EXTRAIT DU DOCUMENT –
-- -- --
Simon Salzman fut envoyé dans un camp d'extermination en 1942 avec sa soeur et ses parents parce qu'ils étaient de religion juive. Tout ceci ne serait peut-être pas arrivé s'ils n'avaient pas été dénoncés par un habitant du petit village de Caudebronde - légèrement plus de deux cents habitants en 1942. Cette personne devait être bien informée, puisque pour les douze juifs Polonais réfugiés au village ont avait créé de faux certificats de baptême afin de les protéger. L'individu en question a t-il été rémunéré pour cela ? Dénoncé, mais également arrêté par des français car c'est bien la Milice française de Carcassonne qui effectue la rafle au matin du 24 août 1942.
-- -- --
DONNÉES FOURNIES –
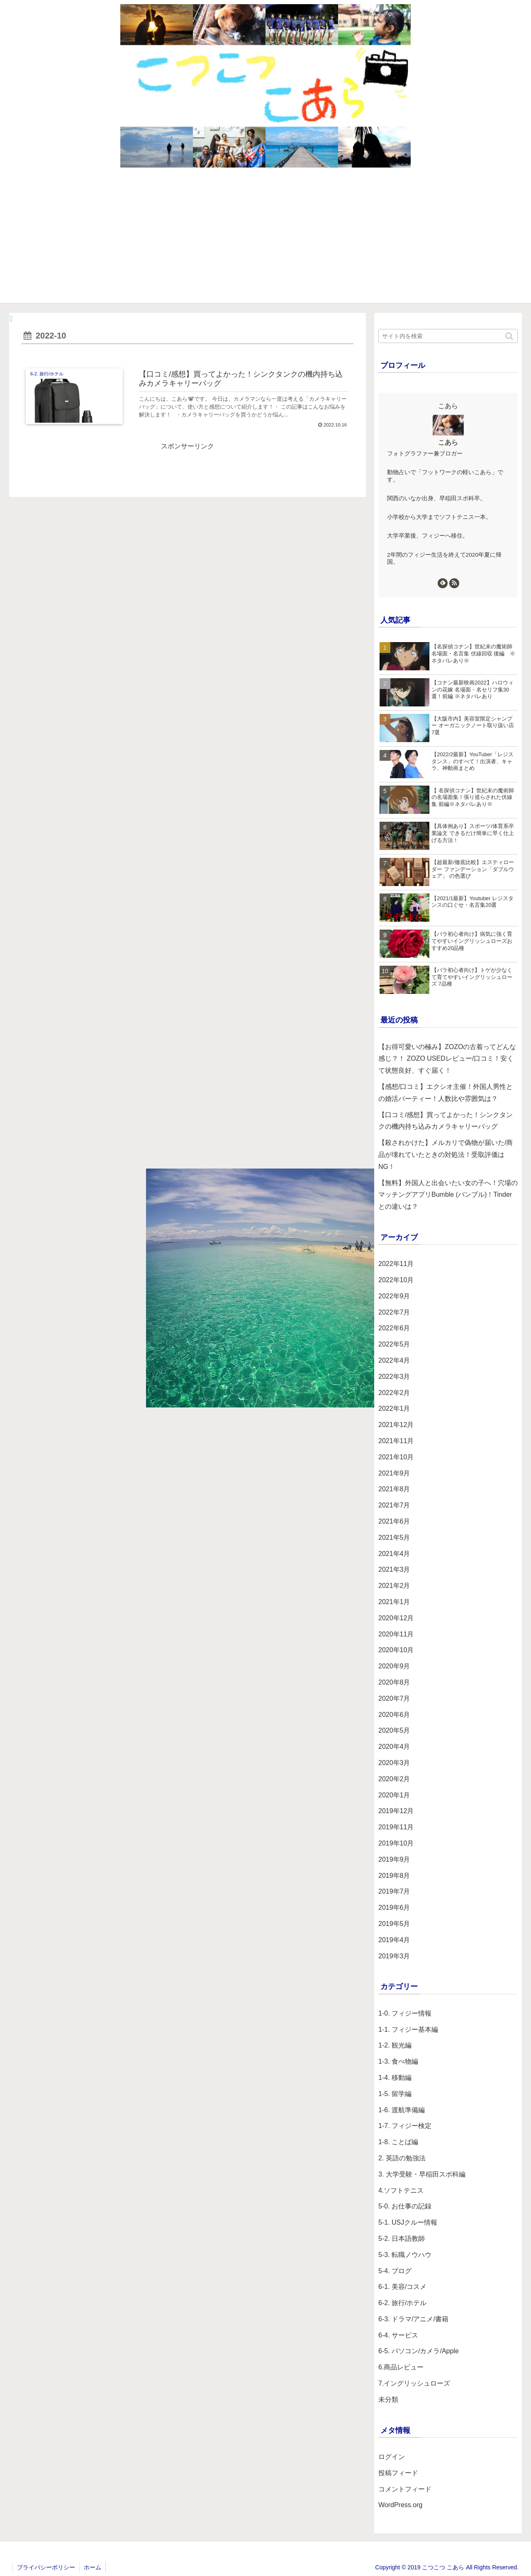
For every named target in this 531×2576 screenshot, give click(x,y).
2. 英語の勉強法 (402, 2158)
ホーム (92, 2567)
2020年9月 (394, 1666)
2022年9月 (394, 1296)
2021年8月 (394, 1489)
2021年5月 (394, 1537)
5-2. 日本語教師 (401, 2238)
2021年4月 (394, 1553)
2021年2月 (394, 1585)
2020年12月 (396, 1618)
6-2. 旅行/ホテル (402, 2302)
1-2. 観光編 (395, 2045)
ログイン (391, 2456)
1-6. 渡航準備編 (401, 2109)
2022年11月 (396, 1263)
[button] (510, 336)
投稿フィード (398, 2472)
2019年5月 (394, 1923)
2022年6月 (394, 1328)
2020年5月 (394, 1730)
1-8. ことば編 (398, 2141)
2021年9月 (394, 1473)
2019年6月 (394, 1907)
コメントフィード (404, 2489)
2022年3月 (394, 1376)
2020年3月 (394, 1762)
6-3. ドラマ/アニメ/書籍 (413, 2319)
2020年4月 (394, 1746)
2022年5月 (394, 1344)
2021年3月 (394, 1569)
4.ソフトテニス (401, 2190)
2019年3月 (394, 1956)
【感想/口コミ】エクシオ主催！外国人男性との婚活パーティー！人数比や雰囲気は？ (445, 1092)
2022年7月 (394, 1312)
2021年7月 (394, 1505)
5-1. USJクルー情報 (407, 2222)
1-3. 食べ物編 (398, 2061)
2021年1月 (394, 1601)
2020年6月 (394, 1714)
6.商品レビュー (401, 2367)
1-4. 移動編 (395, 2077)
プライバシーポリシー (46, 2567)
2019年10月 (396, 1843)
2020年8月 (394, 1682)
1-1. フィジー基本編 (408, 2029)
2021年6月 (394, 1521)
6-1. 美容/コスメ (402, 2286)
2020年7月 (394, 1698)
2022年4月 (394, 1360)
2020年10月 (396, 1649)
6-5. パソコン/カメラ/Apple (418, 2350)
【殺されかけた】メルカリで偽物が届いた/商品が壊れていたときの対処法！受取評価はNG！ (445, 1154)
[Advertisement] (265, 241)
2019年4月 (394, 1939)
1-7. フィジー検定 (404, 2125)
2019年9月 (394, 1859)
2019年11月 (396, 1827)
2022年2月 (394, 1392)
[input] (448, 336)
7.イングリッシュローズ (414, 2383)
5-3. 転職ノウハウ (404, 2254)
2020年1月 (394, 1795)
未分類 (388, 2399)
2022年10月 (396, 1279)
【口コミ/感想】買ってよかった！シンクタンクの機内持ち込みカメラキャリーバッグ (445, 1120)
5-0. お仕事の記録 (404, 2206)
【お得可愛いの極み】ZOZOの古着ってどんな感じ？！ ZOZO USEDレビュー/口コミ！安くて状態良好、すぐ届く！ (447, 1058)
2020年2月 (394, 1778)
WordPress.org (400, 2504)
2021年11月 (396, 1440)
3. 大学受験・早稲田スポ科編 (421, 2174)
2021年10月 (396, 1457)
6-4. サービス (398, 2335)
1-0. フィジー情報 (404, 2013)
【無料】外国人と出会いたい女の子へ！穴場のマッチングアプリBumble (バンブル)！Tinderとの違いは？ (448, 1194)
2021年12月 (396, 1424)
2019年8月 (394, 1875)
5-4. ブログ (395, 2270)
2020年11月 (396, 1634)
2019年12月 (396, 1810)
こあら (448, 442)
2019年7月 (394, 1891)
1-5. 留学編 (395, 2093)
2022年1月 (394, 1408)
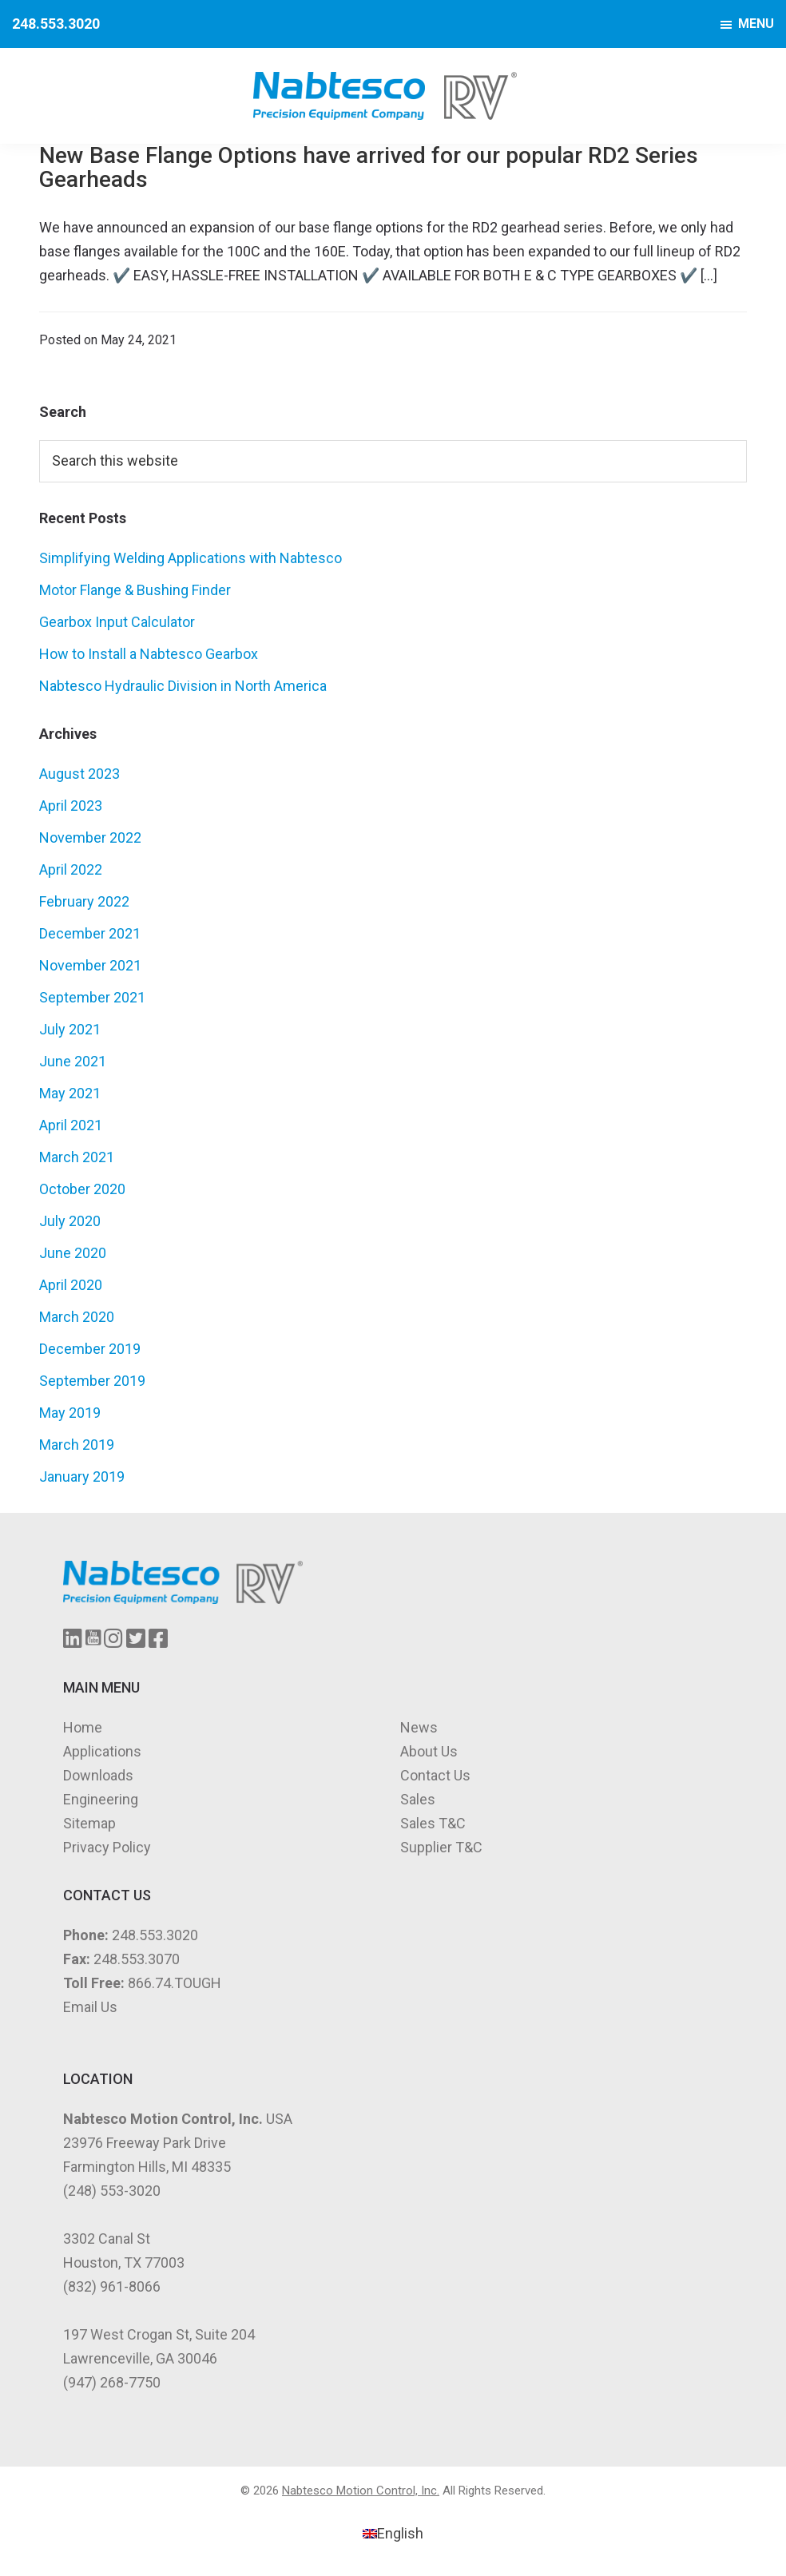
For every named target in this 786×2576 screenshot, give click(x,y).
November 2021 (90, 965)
-- -- --
CONSIGNE 1 –
Recopiez à l'identique le passage de l'extrait sur la rafle de Caudebronde qui commence par « Simon Salzman fut » et se termine par « 24 août 1942. ».
CONSIGNE 2 –
Relevez tous les nombres, écrits en chiffres ou en lettres, qui apparaissent dans l'extrait sur la rafle de Caudebronde, en ne citant qu'une fois ceux qui se répètent.

RÉPONSE ATTENDUE 1 –
Simon Salzman fut envoyé dans un camp d'extermination en 1942 avec sa soeur et ses parents parce qu'ils étaient de religion juive. Tout ceci ne serait peut-être pas arrivé s'ils n'avaient pas été dénoncés par un habitant du petit village de Caudebronde - légèrement plus de deux cents habitants en 1942. Cette personne devait être bien informée, puisque pour les douze juifs Polonais réfugiés au village ont avait créé de faux certificats de baptême afin de les protéger. L'individu en question a t-il été rémunéré pour cela ? Dénoncé, mais également arrêté par des français car c'est bien la Milice française de Carcassonne qui effectue la rafle au matin du 24 août 1942.

RÉPONSE ATTENDUE 2 –
1942 ; deux cents ; douze ; 24